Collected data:
#####

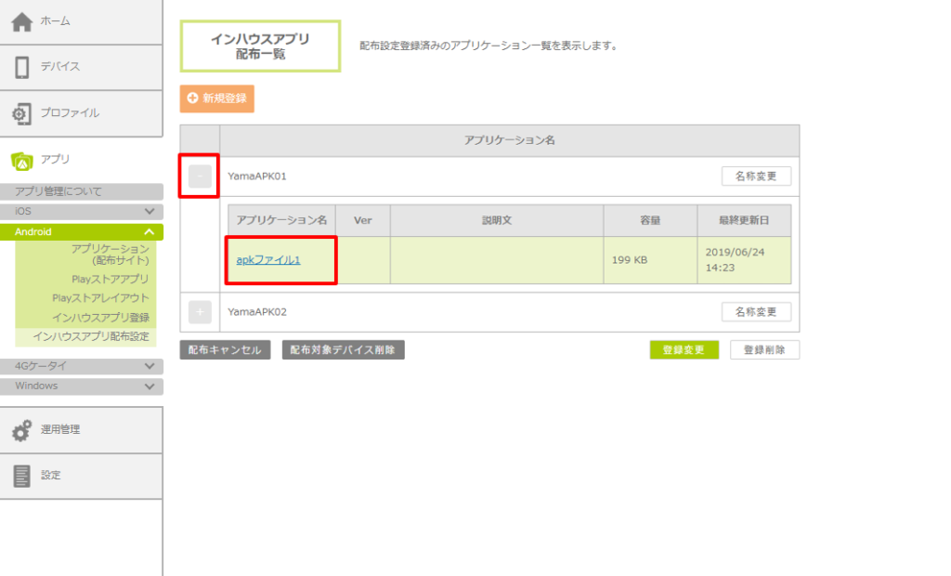The width and height of the screenshot is (951, 576).
Task: Open Playストアアプリ menu item
Action: click(110, 279)
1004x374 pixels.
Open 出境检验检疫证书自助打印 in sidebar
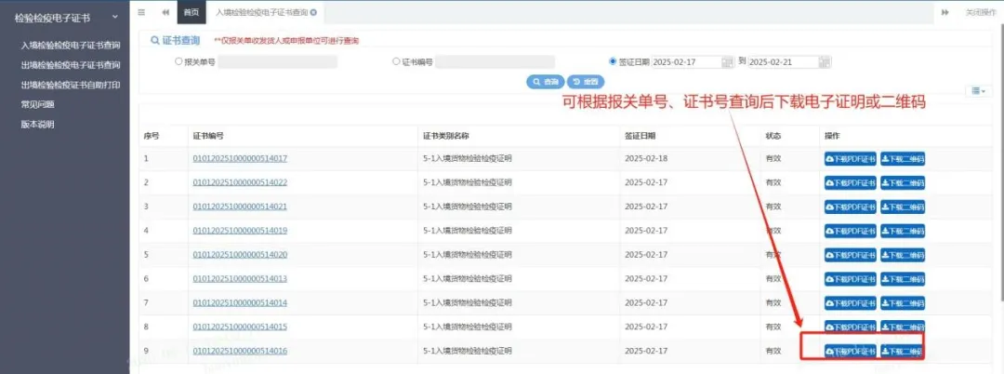71,85
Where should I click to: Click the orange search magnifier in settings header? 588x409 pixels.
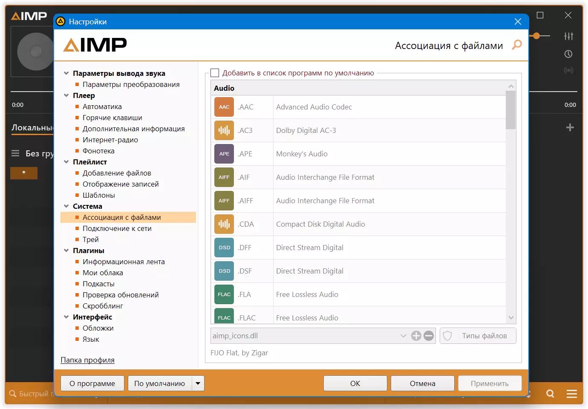coord(516,45)
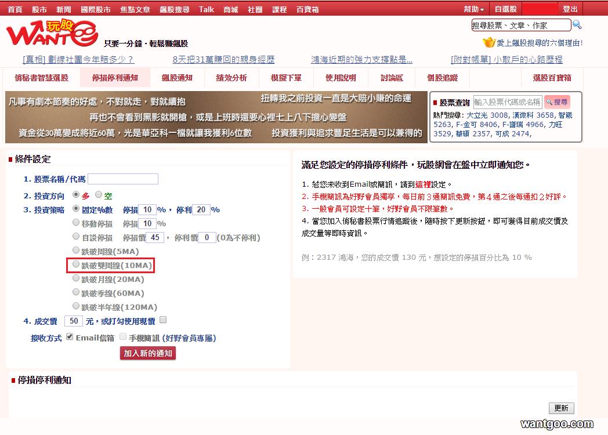Open 自選股 in the top menu
Screen dimensions: 608x435
506,9
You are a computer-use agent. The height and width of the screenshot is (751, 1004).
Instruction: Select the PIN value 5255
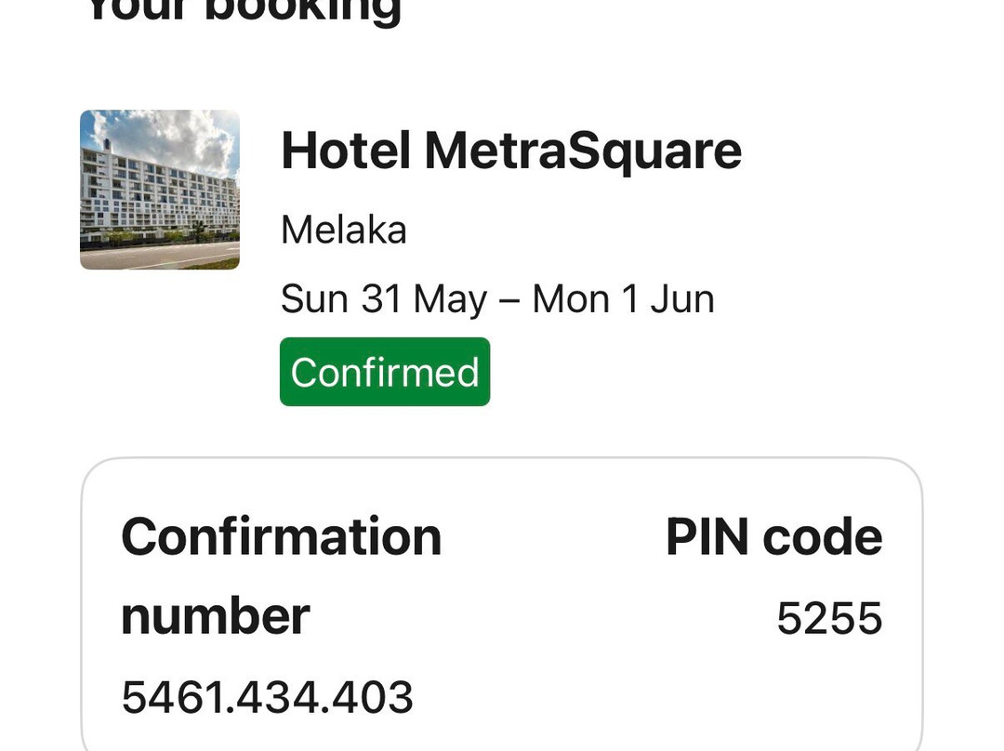pyautogui.click(x=829, y=618)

#####

Of the lines above, copy only those from the one holding "Open 出境检验检疫证书自助打印 in sidebar" to the one holding "You are a computer-use", both included, and exclude every image.

Open 出境检验检疫证书自助打印 in sidebar
71,85
Where should I click to: Click the orange search magnifier in settings header? 588x409 pixels.
coord(516,45)
Open 自選股 in the top menu
Screen dimensions: 608x435
506,9
You are a computer-use agent. The height and width of the screenshot is (751, 1004).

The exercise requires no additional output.